Copy everything in the thread on GitHub Copilot and copyright from "For databases, the" down to "maximize shareholder value.", unchanged.

TEXT SECTION –
►

Facebook regularly trains AI models on photos from Instagram, but I presume they have the right to do anything because their T&C now probably cover everything their lawyers could think of ;-)

Thank you Dan! This is an important thing to do: please make a statement publicly about this or retweet someone else's.

It's easy for machines to track licenses, and companies have a responsibility of due care & legally bound to respect such contracts, hence they should do so!

Going to wrap up this thread...

TL;DR I'd also argue that GitHub is in a weak position on Fair Use, an even weaker because of their T&C explicitly does not allow "selling" our code as part of a derived-works like CoPilot.

Reopening this thread with more insights on Copyright and GitHub Copilot. 🔓🖋️

There were so many great / interesting replies I want to track them in one place...

ATTRIBUTION

GitHub is able to track whether generated snippets match the database on a character-level, but it's going to require better matching for users to do correct attribution of code snippets.

LIABILITY

If the generated code has legal implications (e.g. incompatible license), it's the end-users that will be responsible.

This came up many times!

One solution would be to redesign the product, likely training multiple models based on what licenses are compatible with the end-user's requirements.

UNLICENSED CODE

Assuming all public repositories were used for training, even those without a license: this seems to be yet another case for their legal team to handle! It's different than claiming the right to train on GPL or non-commercial licenses.

NEW LICENSES

This also came up many times! Should we design licenses that explicitly specify whether ML models can or cannot be trained on the code?

(Right now GitHub's claim of Fair Use is side-stepping the licenses anyway.)

VERBATIM CONTENT

Fast-inverse square root is memorized as-is with comments and license. If it can be used as a search engine, maybe it should be treated as such legally?

DERIVATIVE WORKS

For databases, the index is considered a separate copyright than the content: opendatacommons.org/faq/licenses/

However, models like GPT-3 combine both content & index so the whole thing is a derivative work of the content.

ACCOUNTABILITY

GitHub / Microsoft is accountable in many ways, it just needs someone to actually *hold* them accountable — otherwise (by default) the company is expected to maximize shareholder value.

MIGRATING PLATFORMS

By hosting code on GitHub, it falls under their Terms & Conditions — which (as of now) do *not* allow selling your code, also does not allow training.

In short, the legal options may actually be better by being on GitHub for now...

◄

Entries drawn from a collection –
►

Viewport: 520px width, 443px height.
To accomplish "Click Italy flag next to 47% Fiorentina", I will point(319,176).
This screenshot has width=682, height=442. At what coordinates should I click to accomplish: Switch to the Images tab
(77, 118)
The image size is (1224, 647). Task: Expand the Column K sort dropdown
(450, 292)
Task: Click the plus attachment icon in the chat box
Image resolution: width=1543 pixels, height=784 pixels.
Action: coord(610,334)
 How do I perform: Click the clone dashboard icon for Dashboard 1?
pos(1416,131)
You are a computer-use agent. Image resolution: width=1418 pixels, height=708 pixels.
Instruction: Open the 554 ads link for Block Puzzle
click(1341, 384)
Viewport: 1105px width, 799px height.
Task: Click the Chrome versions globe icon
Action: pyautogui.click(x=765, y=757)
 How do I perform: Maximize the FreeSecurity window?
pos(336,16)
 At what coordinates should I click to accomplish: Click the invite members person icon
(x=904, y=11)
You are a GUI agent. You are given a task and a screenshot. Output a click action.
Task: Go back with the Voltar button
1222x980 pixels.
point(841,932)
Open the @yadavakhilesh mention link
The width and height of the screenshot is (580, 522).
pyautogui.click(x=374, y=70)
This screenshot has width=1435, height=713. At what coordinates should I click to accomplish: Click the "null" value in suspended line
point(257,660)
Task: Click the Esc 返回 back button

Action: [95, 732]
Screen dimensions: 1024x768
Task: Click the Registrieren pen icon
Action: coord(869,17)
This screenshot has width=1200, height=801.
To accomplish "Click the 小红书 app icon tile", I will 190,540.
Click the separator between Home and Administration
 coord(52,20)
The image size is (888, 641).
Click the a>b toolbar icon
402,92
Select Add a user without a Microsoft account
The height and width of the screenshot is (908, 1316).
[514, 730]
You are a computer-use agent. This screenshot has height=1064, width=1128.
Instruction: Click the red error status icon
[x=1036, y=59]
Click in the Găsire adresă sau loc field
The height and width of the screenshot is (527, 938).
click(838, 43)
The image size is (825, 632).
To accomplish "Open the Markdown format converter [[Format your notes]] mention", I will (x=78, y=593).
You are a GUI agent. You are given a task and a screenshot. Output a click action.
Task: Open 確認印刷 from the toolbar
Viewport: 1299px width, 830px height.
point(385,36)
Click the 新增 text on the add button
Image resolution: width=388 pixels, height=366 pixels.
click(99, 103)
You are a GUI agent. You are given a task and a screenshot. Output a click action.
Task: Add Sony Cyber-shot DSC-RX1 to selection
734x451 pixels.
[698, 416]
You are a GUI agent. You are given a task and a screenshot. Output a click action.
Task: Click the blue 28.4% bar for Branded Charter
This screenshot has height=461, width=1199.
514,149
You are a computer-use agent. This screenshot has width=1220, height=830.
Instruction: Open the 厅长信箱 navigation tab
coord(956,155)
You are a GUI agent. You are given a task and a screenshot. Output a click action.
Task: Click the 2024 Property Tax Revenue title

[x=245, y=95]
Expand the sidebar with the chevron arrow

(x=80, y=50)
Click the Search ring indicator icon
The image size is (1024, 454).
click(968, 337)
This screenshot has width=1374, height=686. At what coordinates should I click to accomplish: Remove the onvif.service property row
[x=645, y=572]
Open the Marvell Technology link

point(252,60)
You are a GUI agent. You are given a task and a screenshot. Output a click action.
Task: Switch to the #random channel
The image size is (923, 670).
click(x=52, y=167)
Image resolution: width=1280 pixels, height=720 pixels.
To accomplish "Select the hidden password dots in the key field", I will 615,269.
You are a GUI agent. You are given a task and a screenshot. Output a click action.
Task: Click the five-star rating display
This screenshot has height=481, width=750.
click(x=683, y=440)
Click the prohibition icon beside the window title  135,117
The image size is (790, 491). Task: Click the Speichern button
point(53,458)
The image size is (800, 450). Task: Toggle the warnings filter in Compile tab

◄

SOLUTION TO THIS EXERCISE –
For databases, the index is considered a separate copyright than the content: opendatacommons.org/faq/licenses/

However, models like GPT-3 combine both content & index so the whole thing is a derivative work of the content.

ACCOUNTABILITY

GitHub / Microsoft is accountable in many ways, it just needs someone to actually *hold* them accountable — otherwise (by default) the company is expected to maximize shareholder value.